Reprenez le texte sur l'accident mortel survenu à Sanair et poursuivez-le à partir de sa dernière phrase.

━━━ Extrait présenté

Même s’il aimait les voitures et conduire, Sébastien Hamel n’avait absolument rien d’un pilote de course aguerri. Il en était à sa toute première visite à Sanair, selon ses proches. Dans un monde idéal, il ne devait pas prendre part aux essais libres.
Mais on ne vit pas dans un monde idéal. Il s’est retrouvé sur la piste après avoir déboursé quelques dollars et sans doute signé la renonciation obligatoire avant de s’élancer. On connaît la suite. Il y a désormais une croix plantée à proximité du circuit pour commémorer sa mémoire.
« Les fameux drags du vendredi soir à Sanair, c’est la place pour avoir du fun sur une piste d’accélération sécuritaire, peut-on lire sur le site Internet de Sanair. Ouvert à tous, 14 ans et plus peuvent aller sur la piste. Les motos ne sont pas admises. Admission 10 $, inscription 5 $. »
Les enfants de 14 ans et plus peuvent aller sur la piste, même s’ils ne sont pas en âge d’obtenir leur permis pour conduire une voiture sur la voie publique. Comme pour les adeptes de karting. J’ai cherché sur le site Web quelle instance indépendante atteste de la sécurité de la piste. En vain. Et les organisateurs préfèrent limiter leurs commentaires pour l’instant. Je respecte cela.
L’ancien gestionnaire du site, Jacques Guertin, décédé en mai dernier, n’est plus là non plus pour nous rappeler que le dénominateur commun à tous les accidents qui surviennent sur la piste est un problème de témérité ou d’inexpérience qui se situe généralement entre le siège et le guidon de la moto, ou entre le siège et le volant du véhicule dans le cas présent.
C’est ce qu’il avait dit au COURRIER en février 2001, en préambule des audiences de la coroner Andrée Kronström, chargée de l’enquête publique sur trois décès survenus entre 1999 et 2001 lors d’essais libres à moto à Sanair. Une explication qu’il avait faite sienne et reprise au gré des incidents au fil des ans.

━━━━━━
━━━ Données fournies

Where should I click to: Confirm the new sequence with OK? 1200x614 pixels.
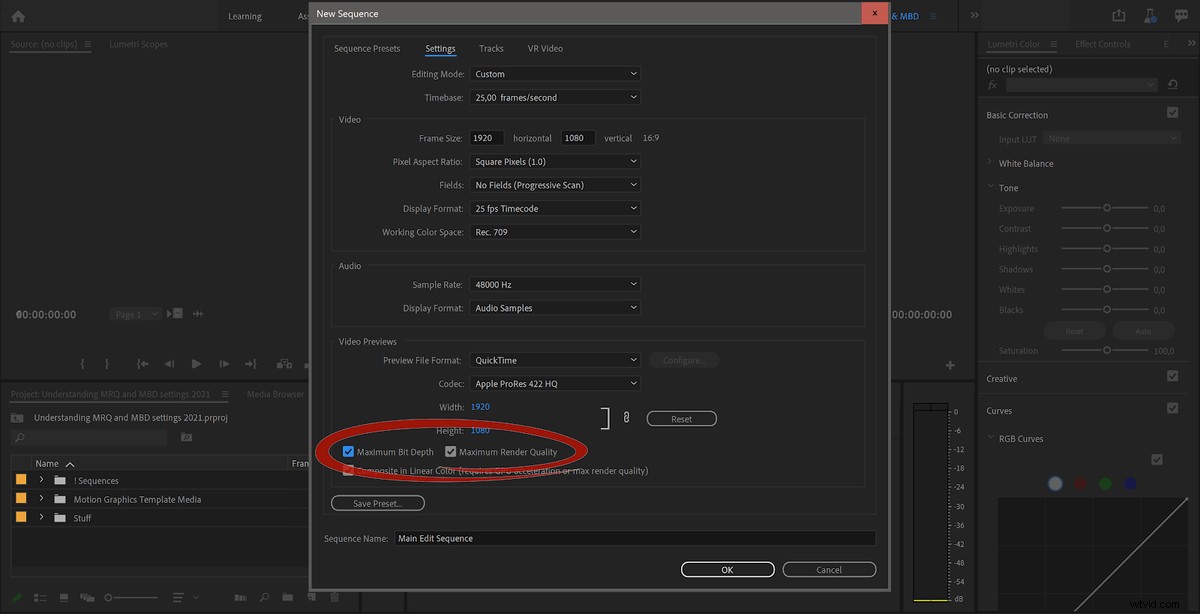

━━━━━━

• _Production attendue_
Un quatrième décès de motocycliste s’était ajouté en août 2005; puis un cinquième en août 2023, selon nos archives.
Sans présumer du résultat des enquêtes et expertises en cours, on comprendra que dans le cas qui nous occupe, il n’y avait personne à Sanair ce fameux vendredi soir pour protéger Sébastien contre lui-même, même s’il était un adulte responsable et consentant. Il n’a pas eu de fun très longtemps en tout cas.
Ces enquêtes, qu’elles soient policières ou des coroners, tournent souvent en rond, comme sur un triovale. On classe ces morts dans la colonne des décès accidentels, sans trop se soucier de savoir si ces accidents auraient pu être évités et comment. Les activités à Sanair échappent au contrôle de la Société d’assurance automobile du Québec, du Secrétariat au loisir et au sport et du ministre de l’Éducation, du Loisir et du Sport qui, selon la Loi, est chargé de veiller à ce que la sécurité et l’intégrité des personnes dans les loisirs et les sports soient assurées.
L’absence d’encadrement autour de la pratique des essais libres à Sanair est justement ce qu’avait entre autres dénoncé la coroner Kronström dans son rapport.
Les décès lors d’essais libres en voiture sont rares, mais de toute évidence possibles. Et sauf erreur, Québec n’a pas fait grand-chose pour répondre à la recommandation de la coroner Kronström de baliser la pratique des essais libres sur des circuits privés comme Sanair. Le gouvernement a cependant cru utile d’éclaircir une zone grise en modifiant le régime d’assurance de la SAAQ.
L’indemnisation pour dommages physiques ou psychologiques est désormais exclue pour les accidents qui surviennent dans le cadre d’une course, d’une compétition ou d’un essai libre. La famille Houle, dont son frère jumeau Alex, blessé lors de l’accident, n’aura droit à aucune indemnité de la SAAQ.
Et à ceux et celles, et il y en aura, qui me prêteront l’intention de faire fermer Sanair, sachez que vous êtes dans l’erreur. Je n’ai pas cette prétention ni ce pouvoir. Comme me l’avait confié Jacques Guertin lors de la publication du rapport Kronström à l’été 2001 : « Sanair résiste à tout ».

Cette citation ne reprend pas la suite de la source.